* [What is being asked]
Print the data again, exactly.

####

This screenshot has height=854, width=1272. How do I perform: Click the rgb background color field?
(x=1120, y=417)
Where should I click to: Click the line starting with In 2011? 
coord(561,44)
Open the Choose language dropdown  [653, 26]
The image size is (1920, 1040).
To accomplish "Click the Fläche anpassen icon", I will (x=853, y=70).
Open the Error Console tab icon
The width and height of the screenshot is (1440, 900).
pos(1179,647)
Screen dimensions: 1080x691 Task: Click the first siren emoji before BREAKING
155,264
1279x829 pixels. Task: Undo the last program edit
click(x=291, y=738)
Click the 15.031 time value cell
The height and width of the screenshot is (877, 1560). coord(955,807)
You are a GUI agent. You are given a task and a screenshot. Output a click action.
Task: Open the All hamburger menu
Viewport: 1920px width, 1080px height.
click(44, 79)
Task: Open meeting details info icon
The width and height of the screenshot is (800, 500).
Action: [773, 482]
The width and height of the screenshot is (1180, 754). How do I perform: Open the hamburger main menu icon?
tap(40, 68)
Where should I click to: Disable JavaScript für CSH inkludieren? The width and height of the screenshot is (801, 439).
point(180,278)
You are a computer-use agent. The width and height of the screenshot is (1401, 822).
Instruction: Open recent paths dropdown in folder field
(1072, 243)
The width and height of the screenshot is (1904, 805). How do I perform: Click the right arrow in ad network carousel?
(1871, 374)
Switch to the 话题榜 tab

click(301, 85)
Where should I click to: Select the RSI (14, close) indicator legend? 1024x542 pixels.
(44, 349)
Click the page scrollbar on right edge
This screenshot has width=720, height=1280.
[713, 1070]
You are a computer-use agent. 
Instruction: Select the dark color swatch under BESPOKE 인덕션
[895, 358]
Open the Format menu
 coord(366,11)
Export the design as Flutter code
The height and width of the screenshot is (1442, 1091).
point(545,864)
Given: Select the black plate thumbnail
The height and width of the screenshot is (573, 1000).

####

* [Solution to this exercise]
This screenshot has height=854, width=1272. How do I perform: Click the rgb background color field?
(x=1120, y=417)
Where should I click to: Click the line starting with In 2011? 
coord(561,44)
Open the Choose language dropdown  [653, 26]
The image size is (1920, 1040).
To accomplish "Click the Fläche anpassen icon", I will (x=853, y=70).
Open the Error Console tab icon
The width and height of the screenshot is (1440, 900).
pos(1179,647)
Screen dimensions: 1080x691 Task: Click the first siren emoji before BREAKING
155,264
1279x829 pixels. Task: Undo the last program edit
click(x=291, y=738)
Click the 15.031 time value cell
The height and width of the screenshot is (877, 1560). coord(955,807)
You are a GUI agent. You are given a task and a screenshot. Output a click action.
Task: Open the All hamburger menu
Viewport: 1920px width, 1080px height.
click(44, 79)
Task: Open meeting details info icon
The width and height of the screenshot is (800, 500).
Action: [773, 482]
The width and height of the screenshot is (1180, 754). How do I perform: Open the hamburger main menu icon?
tap(40, 68)
Where should I click to: Disable JavaScript für CSH inkludieren? The width and height of the screenshot is (801, 439).
point(180,278)
You are a computer-use agent. The width and height of the screenshot is (1401, 822).
Instruction: Open recent paths dropdown in folder field
(1072, 243)
The width and height of the screenshot is (1904, 805). How do I perform: Click the right arrow in ad network carousel?
(1871, 374)
Switch to the 话题榜 tab

click(301, 85)
Where should I click to: Select the RSI (14, close) indicator legend? 1024x542 pixels.
(44, 349)
Click the page scrollbar on right edge
This screenshot has width=720, height=1280.
[713, 1070]
You are a computer-use agent. 
Instruction: Select the dark color swatch under BESPOKE 인덕션
[895, 358]
Open the Format menu
 coord(366,11)
Export the design as Flutter code
The height and width of the screenshot is (1442, 1091).
point(545,864)
Given: Select the black plate thumbnail
The height and width of the screenshot is (573, 1000).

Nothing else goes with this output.